Start of PROVIDED RECORDS

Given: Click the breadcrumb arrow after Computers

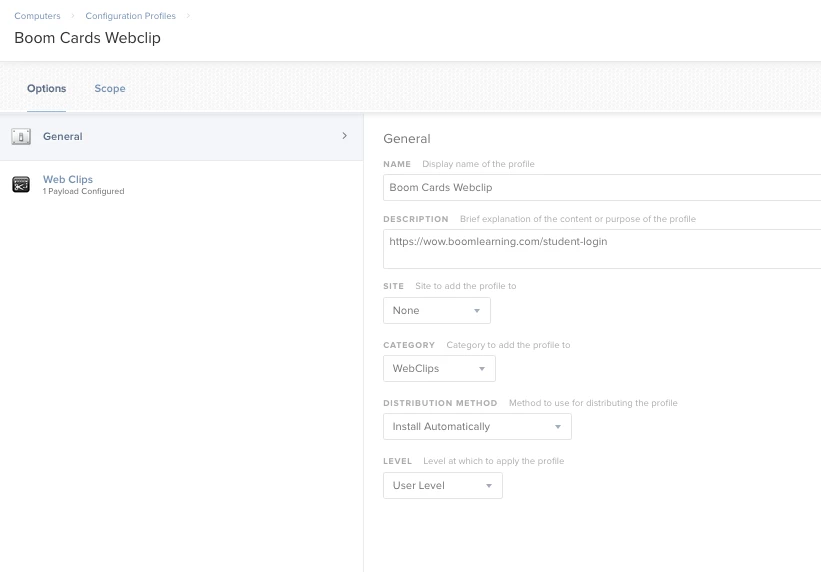Looking at the screenshot, I should coord(73,16).
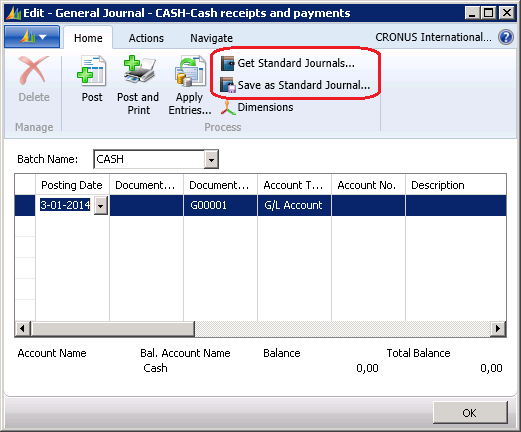Click the blue Help question mark icon
521x432 pixels.
[x=506, y=37]
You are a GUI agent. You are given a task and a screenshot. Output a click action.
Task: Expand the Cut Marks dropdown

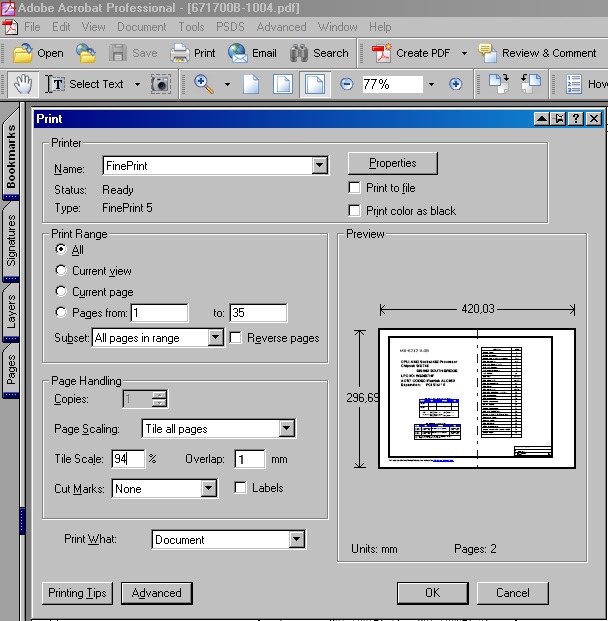(208, 489)
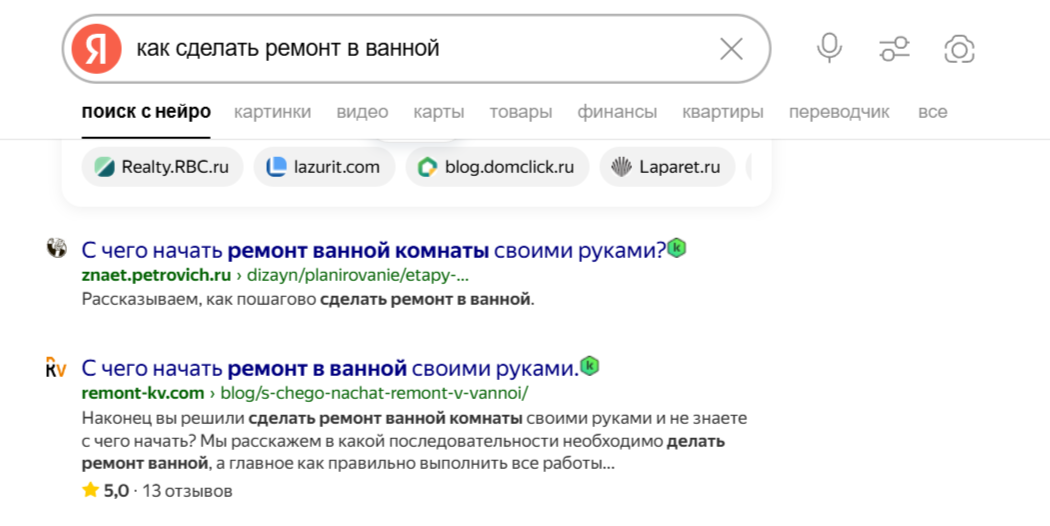Open the remont-kv.com blog URL link
1050x526 pixels.
coord(305,393)
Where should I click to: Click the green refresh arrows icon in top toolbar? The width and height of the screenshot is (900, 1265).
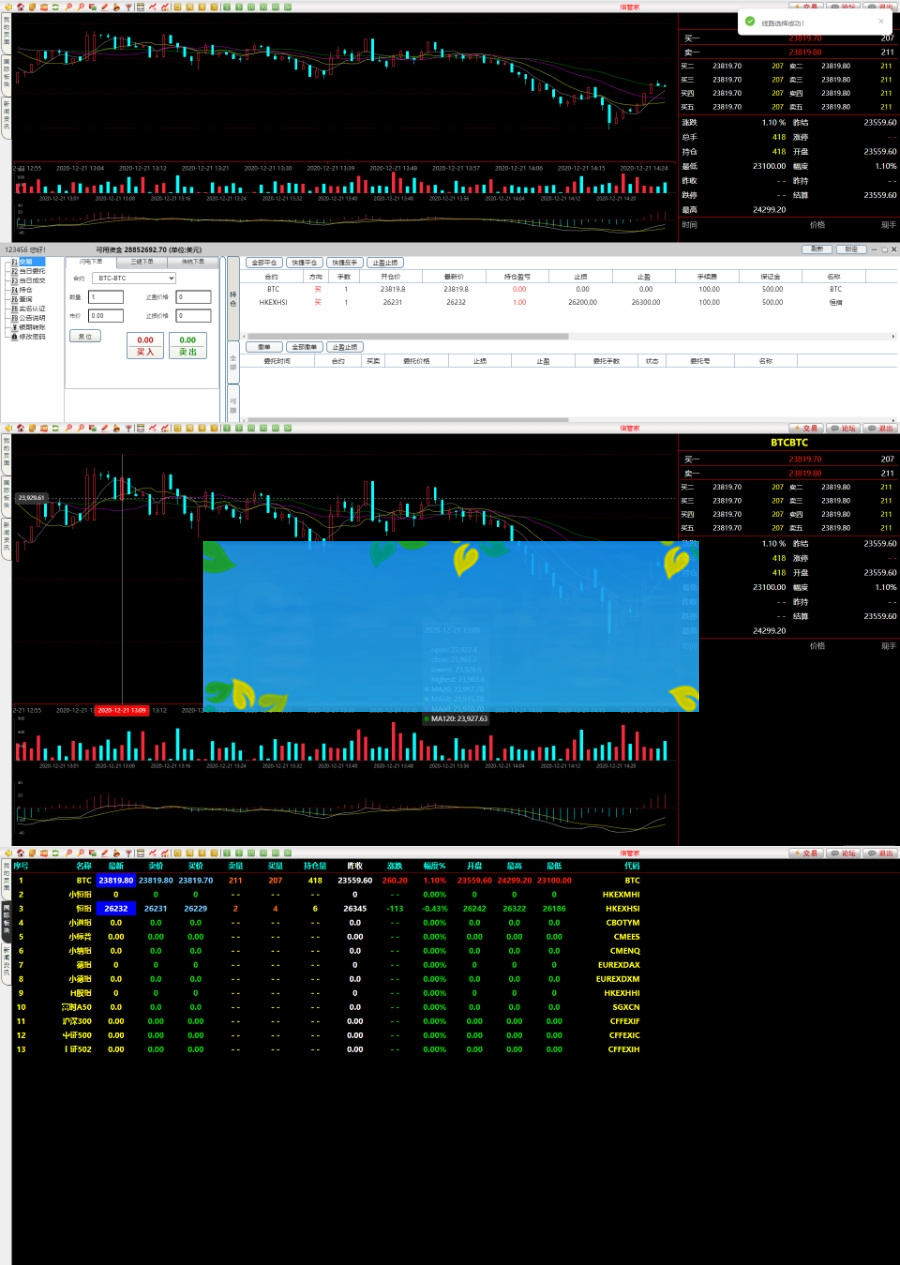pos(56,7)
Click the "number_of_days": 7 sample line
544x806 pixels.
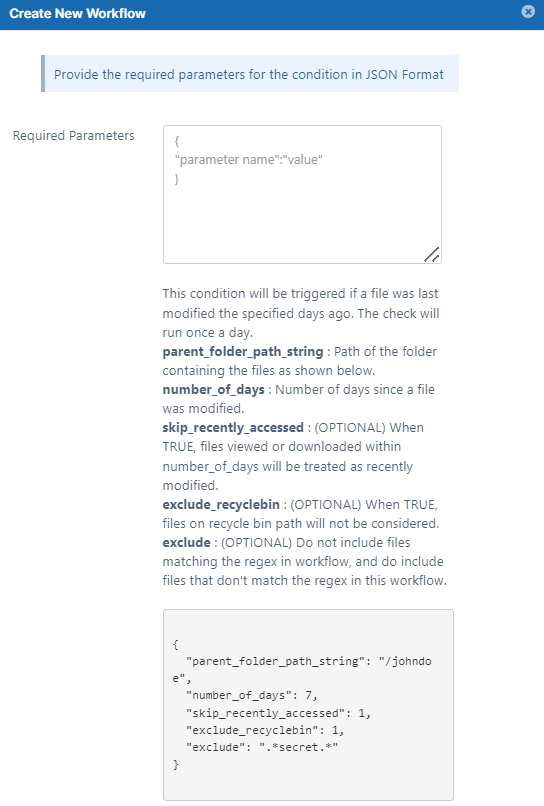pyautogui.click(x=252, y=695)
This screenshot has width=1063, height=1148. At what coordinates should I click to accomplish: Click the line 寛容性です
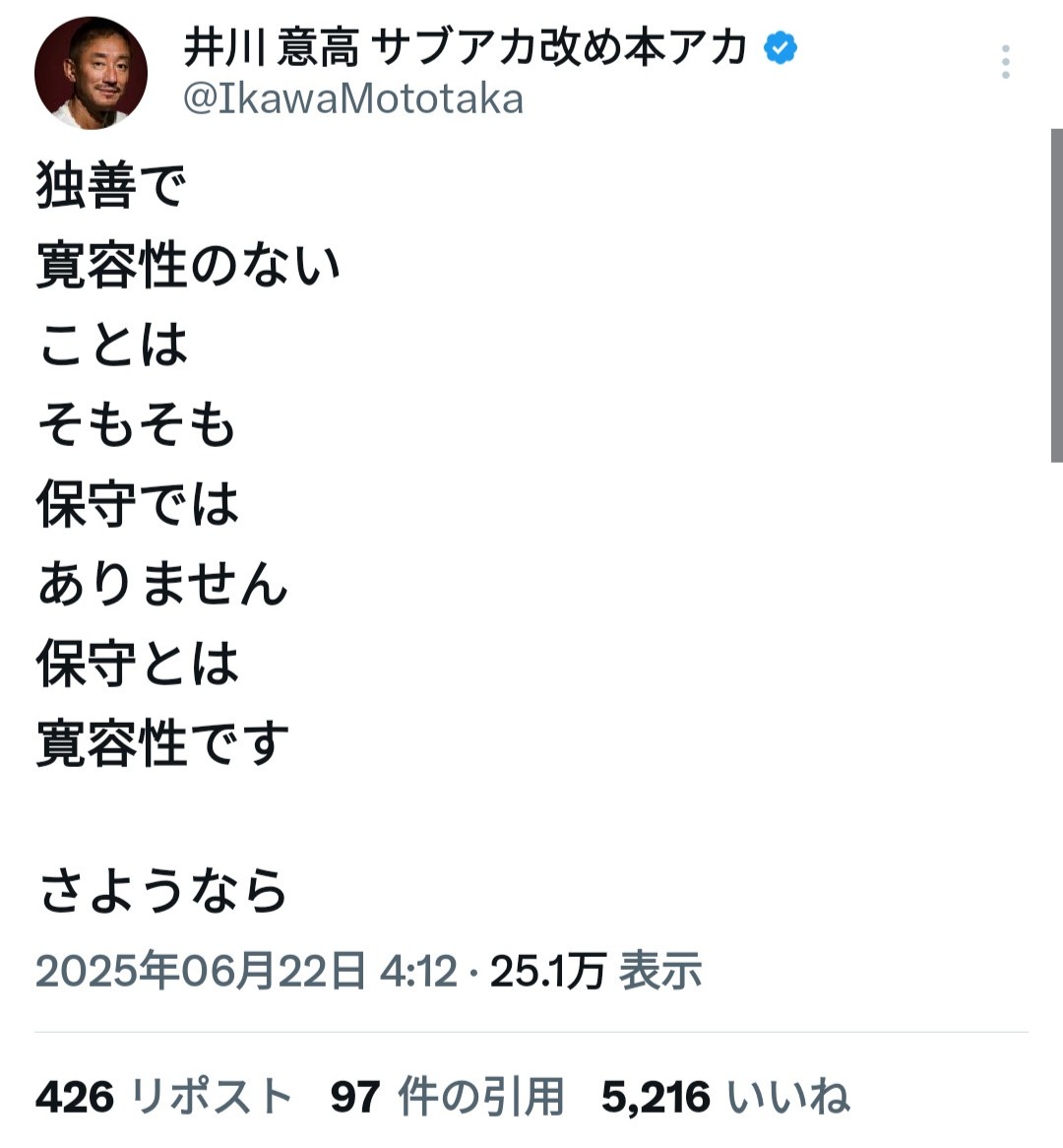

End of PROVIDED RECORDS

● **TASK OBJECTIVE**
Leave out the pictures and give the rest of the records again exactly.

● **TASK OUTPUT**
Given: Click the breadcrumb arrow after Computers

Looking at the screenshot, I should coord(73,16).
Click the blue Help question mark icon
521x432 pixels.
[x=506, y=37]
You are a GUI agent. You are given a task and a screenshot. Output a click action.
Task: Expand the Cut Marks dropdown

(208, 489)
Open the remont-kv.com blog URL link
1050x526 pixels.
coord(305,393)
Where should I click to: Click the green refresh arrows icon in top toolbar? The width and height of the screenshot is (900, 1265).
pos(56,7)
Click the "number_of_days": 7 sample line
544x806 pixels.
pyautogui.click(x=252, y=695)
This screenshot has width=1063, height=1148. At what coordinates should I click to accomplish: Click the line 寛容性です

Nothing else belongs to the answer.